Prompt:
Select each line in the data below that contains the word "should", matching case, and copy those lines out.

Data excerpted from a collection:
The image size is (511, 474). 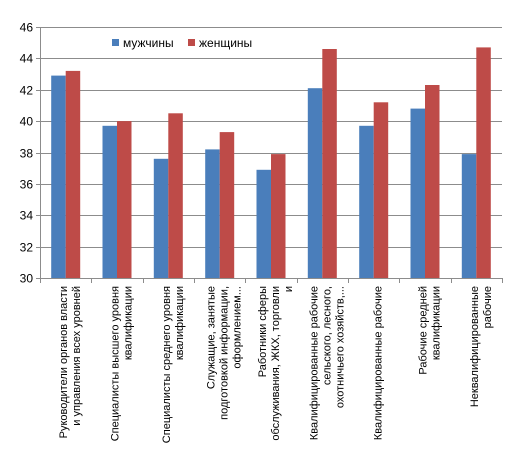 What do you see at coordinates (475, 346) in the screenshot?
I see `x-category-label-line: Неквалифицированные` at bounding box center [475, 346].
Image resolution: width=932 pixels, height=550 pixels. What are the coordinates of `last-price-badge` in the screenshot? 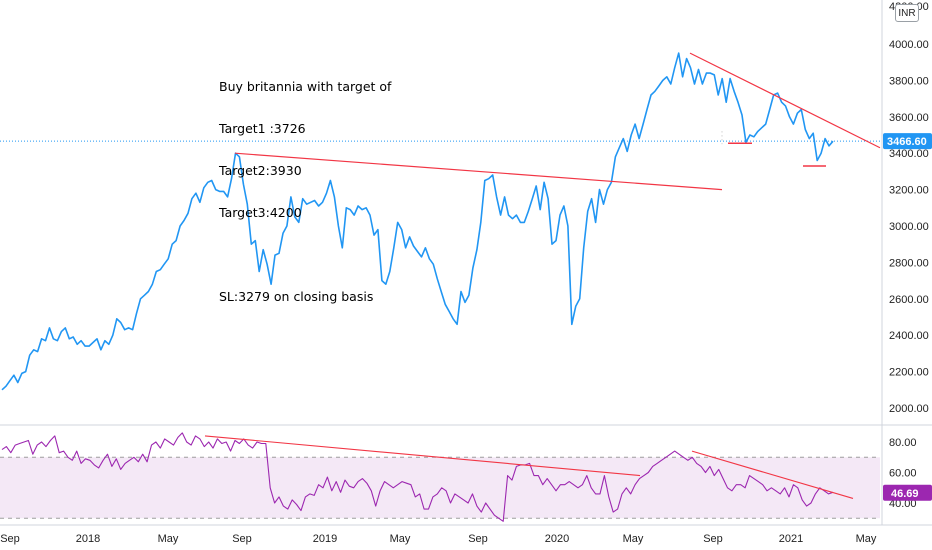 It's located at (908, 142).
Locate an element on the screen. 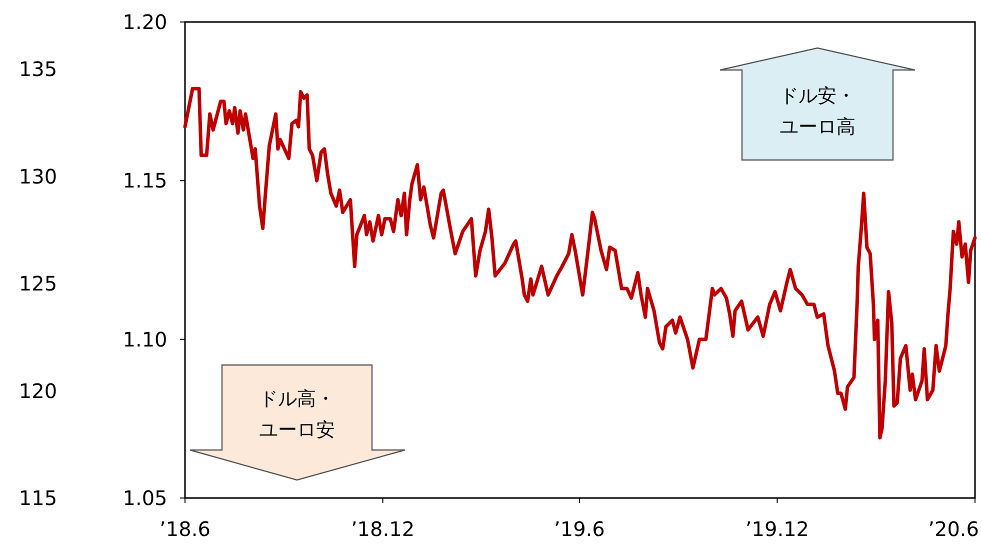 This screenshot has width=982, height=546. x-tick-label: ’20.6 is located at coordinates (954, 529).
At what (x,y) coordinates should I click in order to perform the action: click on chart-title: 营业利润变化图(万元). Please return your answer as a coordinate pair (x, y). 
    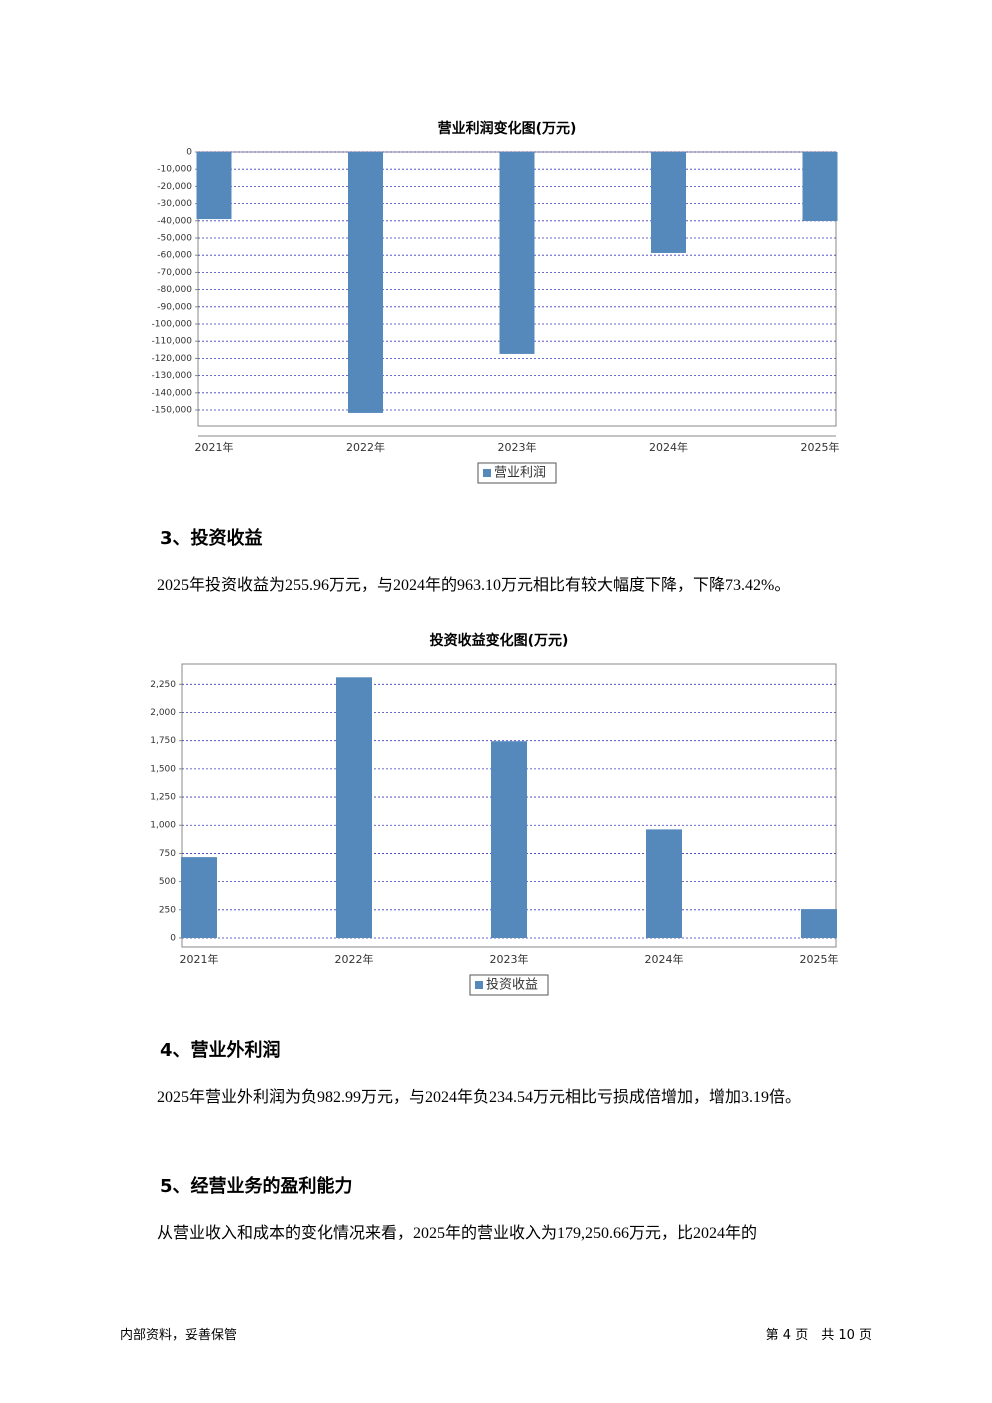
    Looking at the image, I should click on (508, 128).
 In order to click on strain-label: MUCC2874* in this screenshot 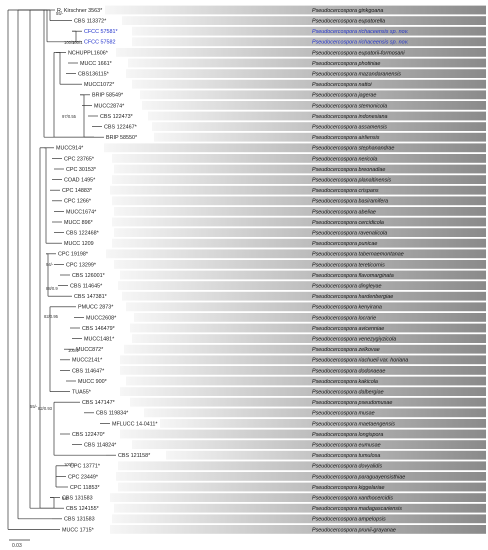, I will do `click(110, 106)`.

Answer to the problem:
At what (x,y) coordinates should I click in order to perform the action: click on chart-title: 营业利润变化图(万元). Please return your answer as a coordinate pair (x, y). 
    Looking at the image, I should click on (508, 128).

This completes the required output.